- _Excerpted text_
-*-

Maximizing human performance
Ringleb’s research is aimed at human performance modeling – for treatment, rehabilitation and patient care.
In addition to the shooting and running study, Ringleb has done research with the ODU women’s soccer team, testing reactions to the virtual-reality image of a ball rolling past in different directions. That research is an effort to optimize athletic performance, but also to study what predisposes female athletes to knee ligament tears, and create training strategies for how to prevent them.
Human performance modeling has an enthusiastic client in the various branches of the U.S. military in Hampton Roads.
“The traditional method of simulation in the medical and health care area is training people on mannequins – how to perform procedures. Everything we do here is beyond that. Nobody’s really looking at it the way that we look at it,” Ringleb said.
Ringleb is also working on a study to use virtual-reality assessment tools to determine a soldier’s readiness to return to combat, and is helping to create an Internet-based rehab protocol for soldiers who have hearing loss due to blast or traumatic brain injury.
“Everyone else looks at modeling and simulation as a tool. In our approach, we look at it as a discipline. We have this whole core of medical and health care expertise within the discipline of modeling and simulation, and look at all the ways we can apply it.”
Modeling the components of human health
While some researchers practice MS&V on a large scale, perhaps studying mass evacuations, pandemics and operating room efficiency, Mohammed Ferdjallah, a research associate professor at VMASC and co-leader of the Medical and Health Care Cluster, has to work on a smaller scale.
The associate professor of electrical and computer engineering is interested in modeling organ systems and biophysical phenomena, about which little is known. “For instance, a particular interest of mine is to model the electrophysiology of muscle fibers,” Ferdjallah said.

-*-

- _Supplied material_

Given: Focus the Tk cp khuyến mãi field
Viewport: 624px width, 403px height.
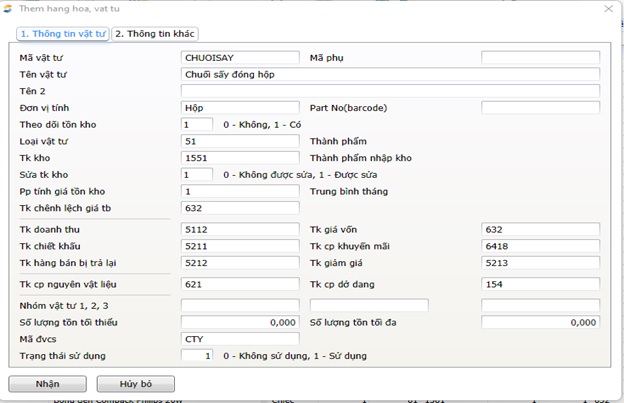Looking at the screenshot, I should pyautogui.click(x=540, y=246).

-*-

- _Complete the following_
1. In the human performance excerpt, which team did Ringleb test using a virtual-reality image of a ball rolling past?
2. Retype the passage of the human performance excerpt starting at "Human performance modeling has" and ending at "traumatic brain injury.".

- _Task results_
1. The ODU women’s soccer team.

2.
Human performance modeling has an enthusiastic client in the various branches of the U.S. military in Hampton Roads.
“The traditional method of simulation in the medical and health care area is training people on mannequins – how to perform procedures. Everything we do here is beyond that. Nobody’s really looking at it the way that we look at it,” Ringleb said.
Ringleb is also working on a study to use virtual-reality assessment tools to determine a soldier’s readiness to return to combat, and is helping to create an Internet-based rehab protocol for soldiers who have hearing loss due to blast or traumatic brain injury.